La visibilité nationale et internationale grâce à internet permet de relocaliser les pièces dans leur contexte et de trouver les acheteurs sans transiter par des intermédiaires. Comme la majorité des pays recherchent leur propre patrimoine, les pièces de cultures étrangères retournent dans leur pays d’origine, que ce soit la Russie ou la Chine mais également Israël, l’Italie ou l’Amérique du Sud. Des bases de données regroupant tous les résultats et les estimations sont à la disposition de tout le monde, avec des updates journaliers des prix. C’est presque un marché de Bourse ! Mais ce modèle automatique est sans finesse. Les caractéristiques propres à une œuvre et à son estimation n’entrent plus en ligne de compte.
Dans ce contexte, quelle place pour les petites salles ?
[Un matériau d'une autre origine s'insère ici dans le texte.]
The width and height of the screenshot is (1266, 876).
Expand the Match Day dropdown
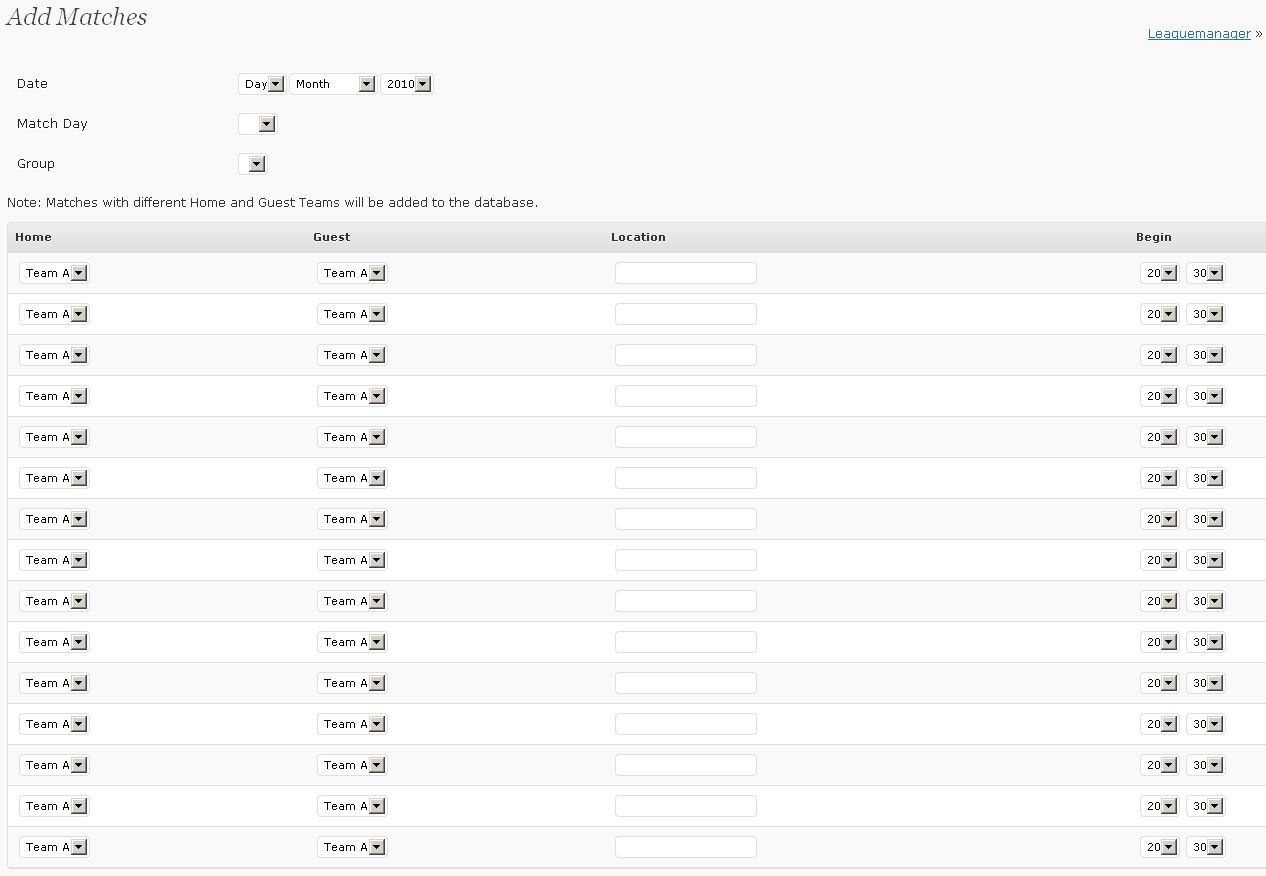258,124
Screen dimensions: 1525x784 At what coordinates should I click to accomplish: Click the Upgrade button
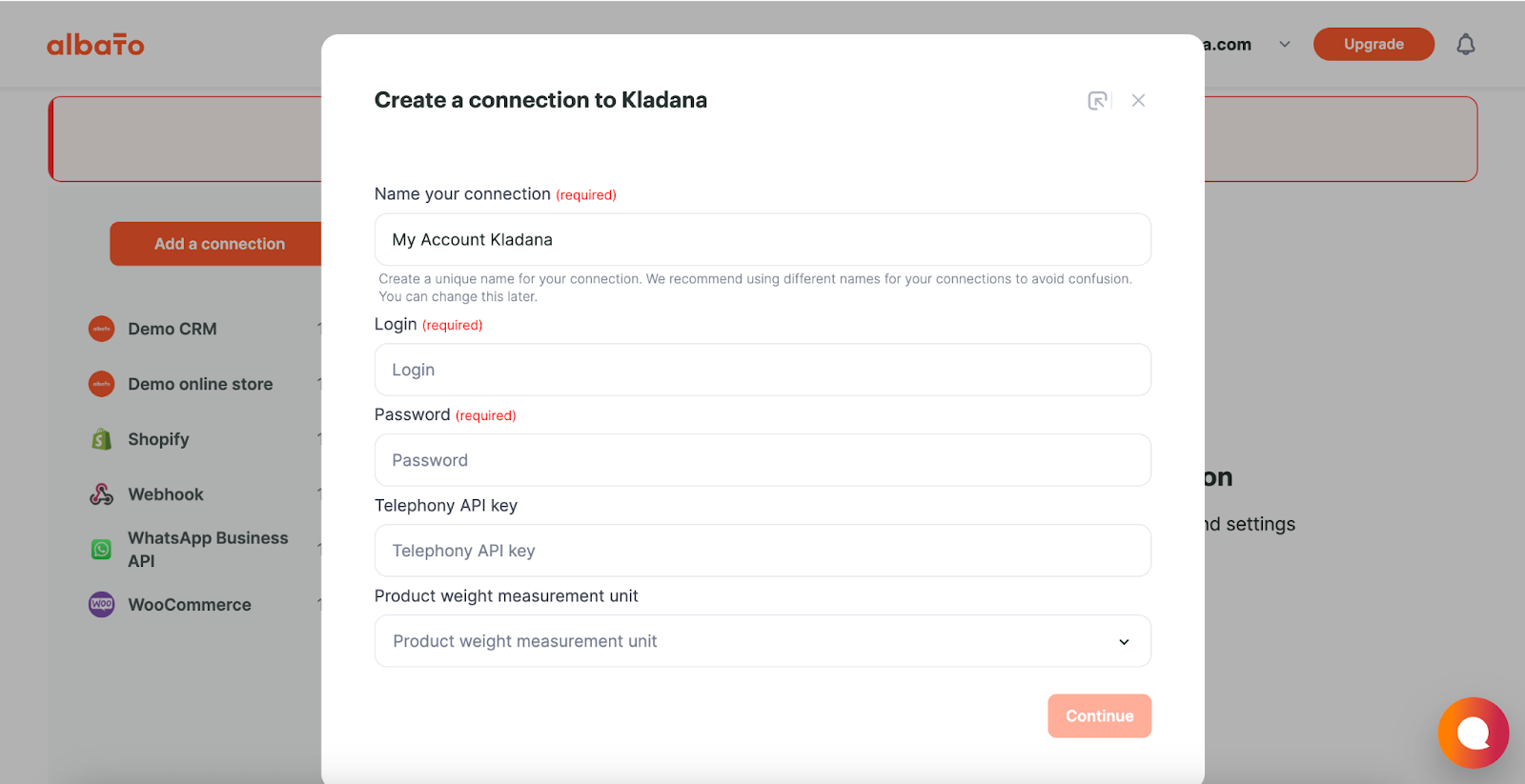(1373, 44)
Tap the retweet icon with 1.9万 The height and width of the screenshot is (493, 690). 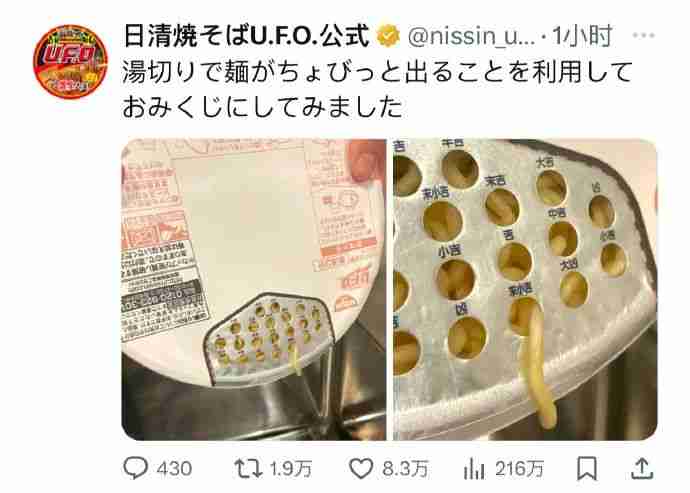click(x=248, y=468)
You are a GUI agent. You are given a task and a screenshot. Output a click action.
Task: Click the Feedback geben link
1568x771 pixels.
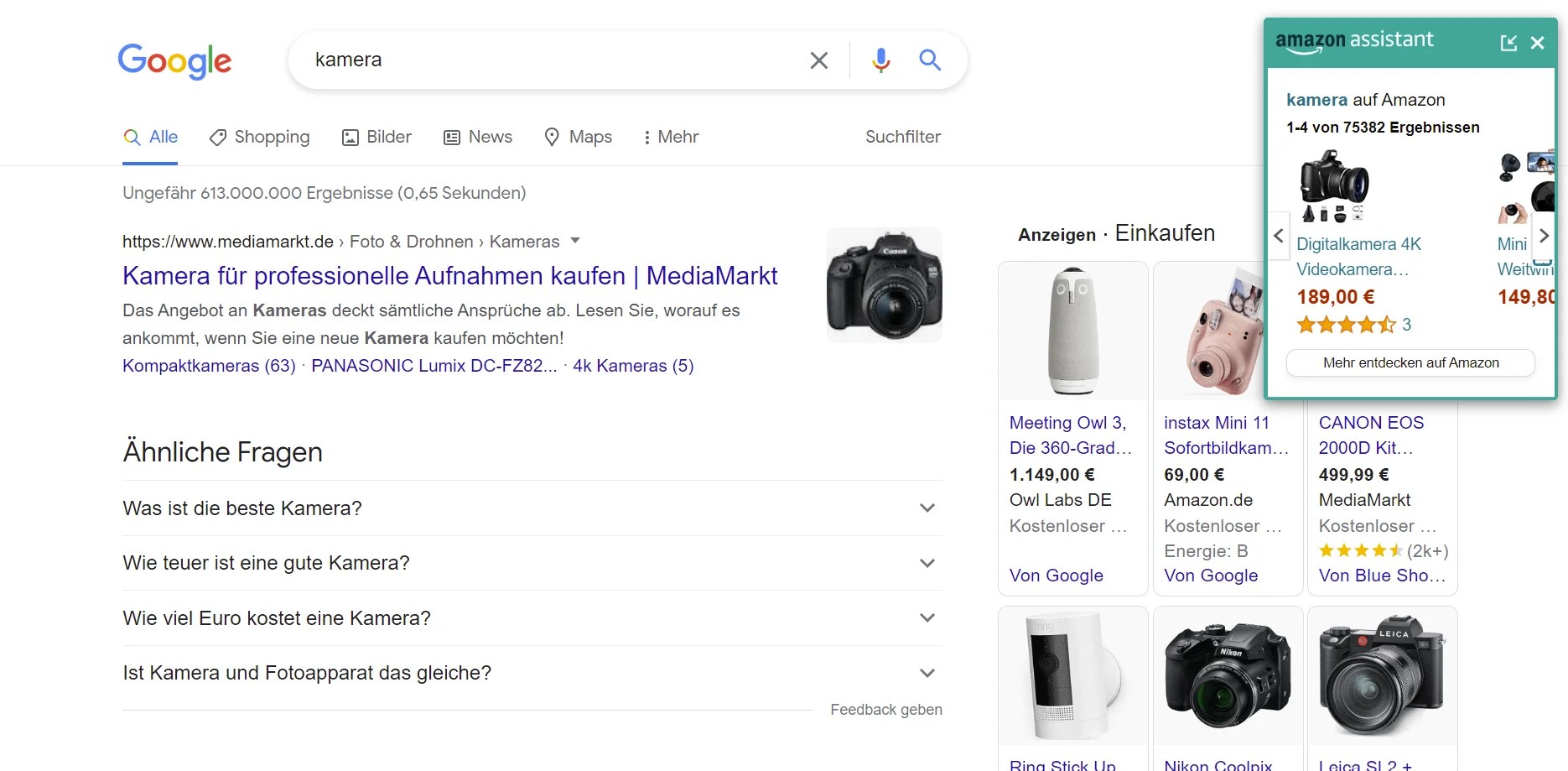tap(885, 709)
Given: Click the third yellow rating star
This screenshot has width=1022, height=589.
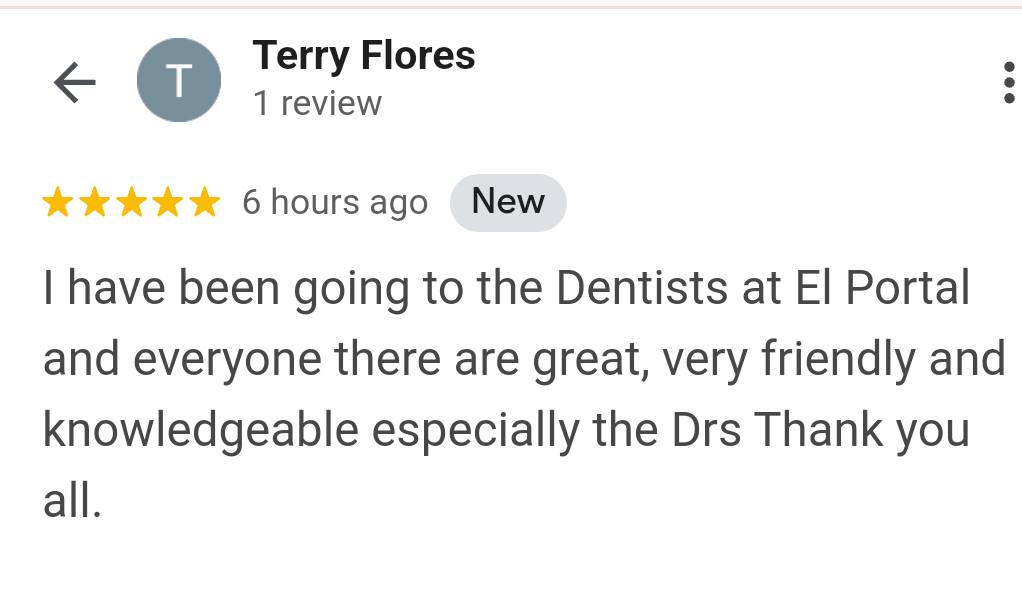Looking at the screenshot, I should [132, 201].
Notre ambition n’est pas de vendre uniquement des œuvres d’artistes assimilés au top 100 du marché de l’art, mais de nous occuper de ce patrimoine qui n’intéresse plus les grandes maisons comme l’argenterie belge ou les tableaux de peintres belges comme Gus De Smet, Permeke, Léon De Smet, Anto Carte… Le marché est devenu très sélectif. Les gens ont peur. Ils ont une vision internationale avec en point de mire l’art contemporain et les œuvres qui ont une image universelle comme celles de Warhol, Magritte ou Calder. Le monde d’aujourd’hui est à deux vitesses. La globalisation a engendré une énorme concentration d’argent et la disparition de la classe intermédiaire – et par la même occasion de la culture intermédiaire –, ce qui a une influence sur l’intérêt pour le patrimoine national. Pour nous, il est important de fouiner dans tout ce que l’on a en Belgique, de trouver la bonne pièce et de la vendre au bon endroit. La porcelaine chinoise est un exemple frappant : une porcelaine de Canton du XIXe se vend désormais mieux qu’un beau plat de la famille rose ! Certaines pièces trouvées chez nous sont des redécouvertes pour le marché international : ainsi une pendule fin XIXe, copie de la Wallace collection, a atteint 44.000 euros alors qu’il y a 10 ans, elle valait 5 à 7.000 euros ! Lors de notre dernière vente, un bronze
russe d’un officier cosaque s’est envolé à 20.000 euros alors qu’il portait une estimation de 3 à 5.000 euros.
Le mot de la fin ?
Une œuvre d’art, qui a survécu aux guerres et aux crises, a une pérennité, une raison d’être et une vraie valeur financière. Une bonne œuvre d’art qui correspond à tous les critères de valeur historique, survivra à toutes les crises car elle est pour moi l’expression d’un savoir, d’une connaissance, d’un moment. Il n’y a pas d’avenir sans passé.